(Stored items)
• • • • • • •
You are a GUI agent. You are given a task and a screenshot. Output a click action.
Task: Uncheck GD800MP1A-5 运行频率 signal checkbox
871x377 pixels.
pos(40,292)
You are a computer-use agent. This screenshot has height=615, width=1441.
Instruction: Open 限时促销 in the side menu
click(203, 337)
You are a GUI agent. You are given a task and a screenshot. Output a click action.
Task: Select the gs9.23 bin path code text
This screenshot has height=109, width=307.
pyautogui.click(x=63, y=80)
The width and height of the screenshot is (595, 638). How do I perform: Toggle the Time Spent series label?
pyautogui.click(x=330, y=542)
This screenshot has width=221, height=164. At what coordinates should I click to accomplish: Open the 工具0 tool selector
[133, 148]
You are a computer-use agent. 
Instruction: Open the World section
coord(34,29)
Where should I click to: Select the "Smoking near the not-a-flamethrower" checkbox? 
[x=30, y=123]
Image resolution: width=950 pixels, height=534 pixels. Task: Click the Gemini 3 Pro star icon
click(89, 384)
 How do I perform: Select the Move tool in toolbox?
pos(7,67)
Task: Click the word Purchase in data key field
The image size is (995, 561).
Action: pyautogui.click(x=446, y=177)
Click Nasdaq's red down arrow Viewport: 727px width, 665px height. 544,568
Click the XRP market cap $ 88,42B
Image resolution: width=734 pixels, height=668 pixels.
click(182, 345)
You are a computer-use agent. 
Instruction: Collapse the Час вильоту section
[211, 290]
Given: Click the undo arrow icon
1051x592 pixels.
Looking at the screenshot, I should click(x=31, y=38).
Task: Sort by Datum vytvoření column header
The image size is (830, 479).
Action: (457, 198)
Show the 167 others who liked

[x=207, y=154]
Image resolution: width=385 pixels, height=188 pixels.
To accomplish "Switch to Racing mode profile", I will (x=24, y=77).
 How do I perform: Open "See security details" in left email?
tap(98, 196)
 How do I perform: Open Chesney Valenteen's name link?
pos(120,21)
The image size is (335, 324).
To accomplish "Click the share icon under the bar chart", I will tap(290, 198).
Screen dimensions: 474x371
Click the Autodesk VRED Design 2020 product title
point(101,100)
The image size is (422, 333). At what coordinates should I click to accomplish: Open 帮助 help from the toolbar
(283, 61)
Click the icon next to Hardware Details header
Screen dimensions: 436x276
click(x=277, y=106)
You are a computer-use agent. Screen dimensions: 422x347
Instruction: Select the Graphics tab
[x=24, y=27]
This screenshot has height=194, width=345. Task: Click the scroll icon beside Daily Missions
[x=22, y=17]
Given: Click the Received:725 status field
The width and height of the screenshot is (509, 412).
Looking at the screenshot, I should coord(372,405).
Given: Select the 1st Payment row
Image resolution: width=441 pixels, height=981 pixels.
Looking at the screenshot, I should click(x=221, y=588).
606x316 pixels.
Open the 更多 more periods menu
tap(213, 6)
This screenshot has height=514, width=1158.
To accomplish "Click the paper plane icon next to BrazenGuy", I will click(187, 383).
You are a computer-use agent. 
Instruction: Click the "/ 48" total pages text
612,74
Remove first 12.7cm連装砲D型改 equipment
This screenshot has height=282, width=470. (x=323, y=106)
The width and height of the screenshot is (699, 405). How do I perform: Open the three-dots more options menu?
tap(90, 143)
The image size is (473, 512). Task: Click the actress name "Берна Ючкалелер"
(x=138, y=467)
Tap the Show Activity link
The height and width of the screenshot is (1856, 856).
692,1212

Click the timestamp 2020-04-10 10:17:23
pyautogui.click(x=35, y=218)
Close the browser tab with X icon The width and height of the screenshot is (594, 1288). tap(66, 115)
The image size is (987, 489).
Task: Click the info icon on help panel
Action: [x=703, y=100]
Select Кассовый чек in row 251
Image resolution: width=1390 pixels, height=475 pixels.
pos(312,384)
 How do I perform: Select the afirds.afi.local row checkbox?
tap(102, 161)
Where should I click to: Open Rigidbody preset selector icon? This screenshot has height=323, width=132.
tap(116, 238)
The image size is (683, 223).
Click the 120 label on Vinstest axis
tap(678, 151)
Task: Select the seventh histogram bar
• • • • • • •
# [Task goal]
Copy out each line carrying the string "will" from the data.

# [Written response]
To accomplish "Switch to Racing mode profile", I will (x=24, y=77).
To accomplish "Click the share icon under the bar chart", I will tap(290, 198).
To accomplish "Click the paper plane icon next to BrazenGuy", I will click(187, 383).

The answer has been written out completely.